Required action
Only an exact copy is wanted: the lines from the one holding "The width and" through the last line below, minus the pictures.

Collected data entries

____

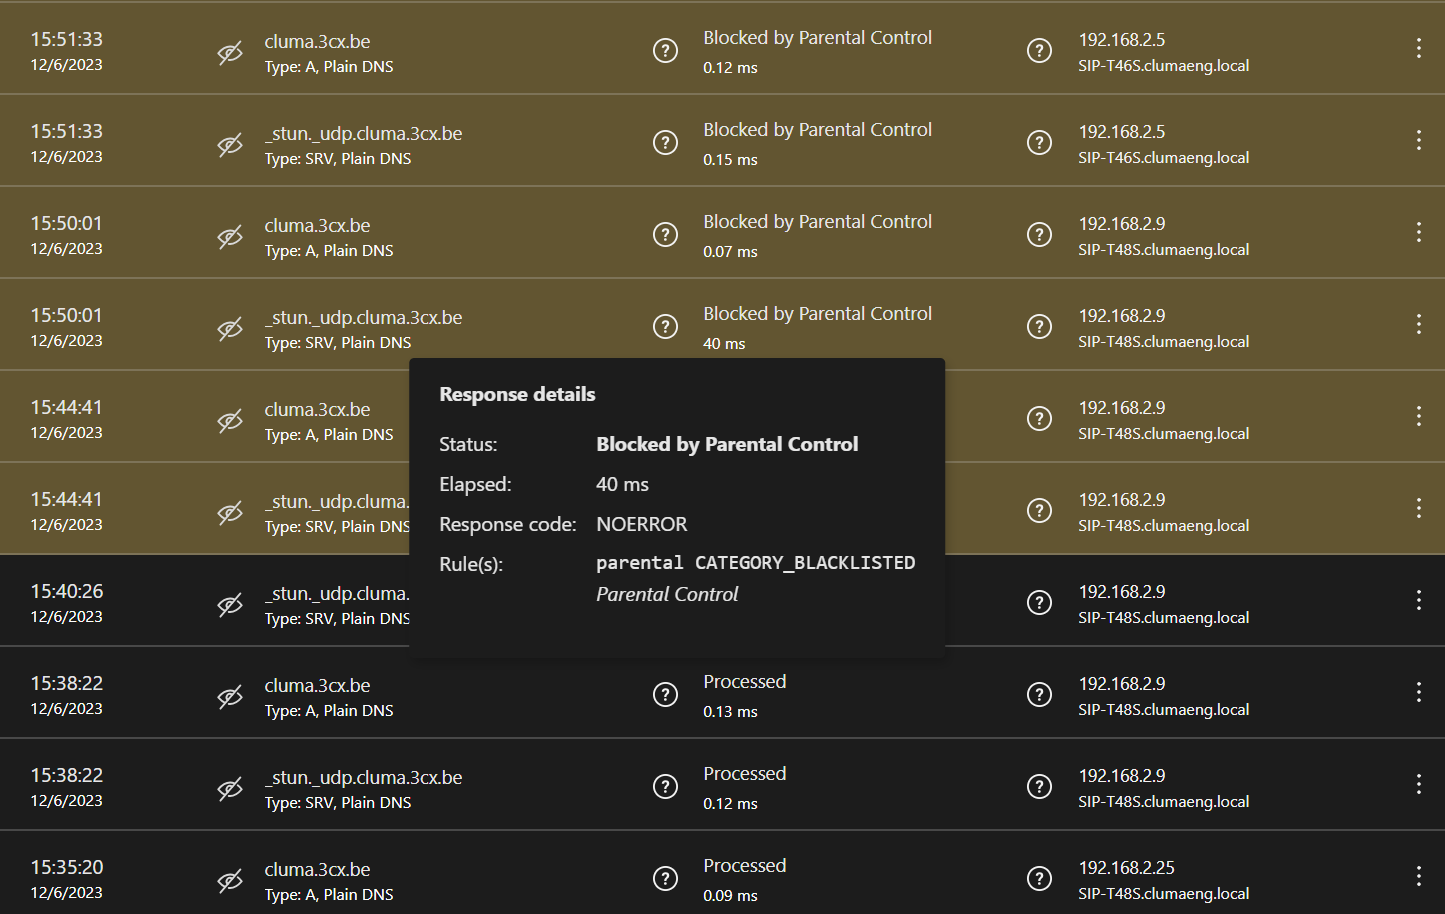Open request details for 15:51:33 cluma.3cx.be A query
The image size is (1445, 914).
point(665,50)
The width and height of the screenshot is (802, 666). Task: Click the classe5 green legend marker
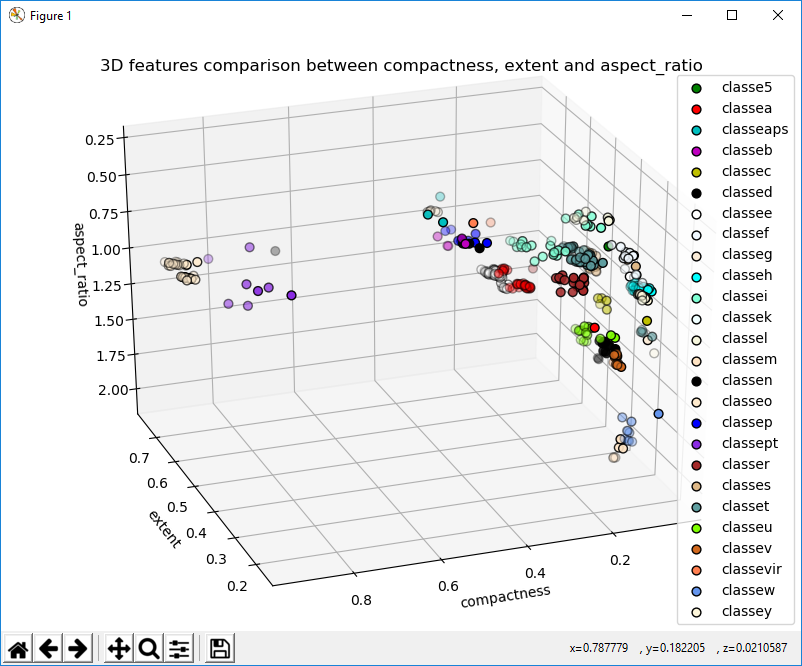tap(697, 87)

____

Expected answer
The width and height of the screenshot is (802, 666). Task: Click the classe5 green legend marker
tap(697, 87)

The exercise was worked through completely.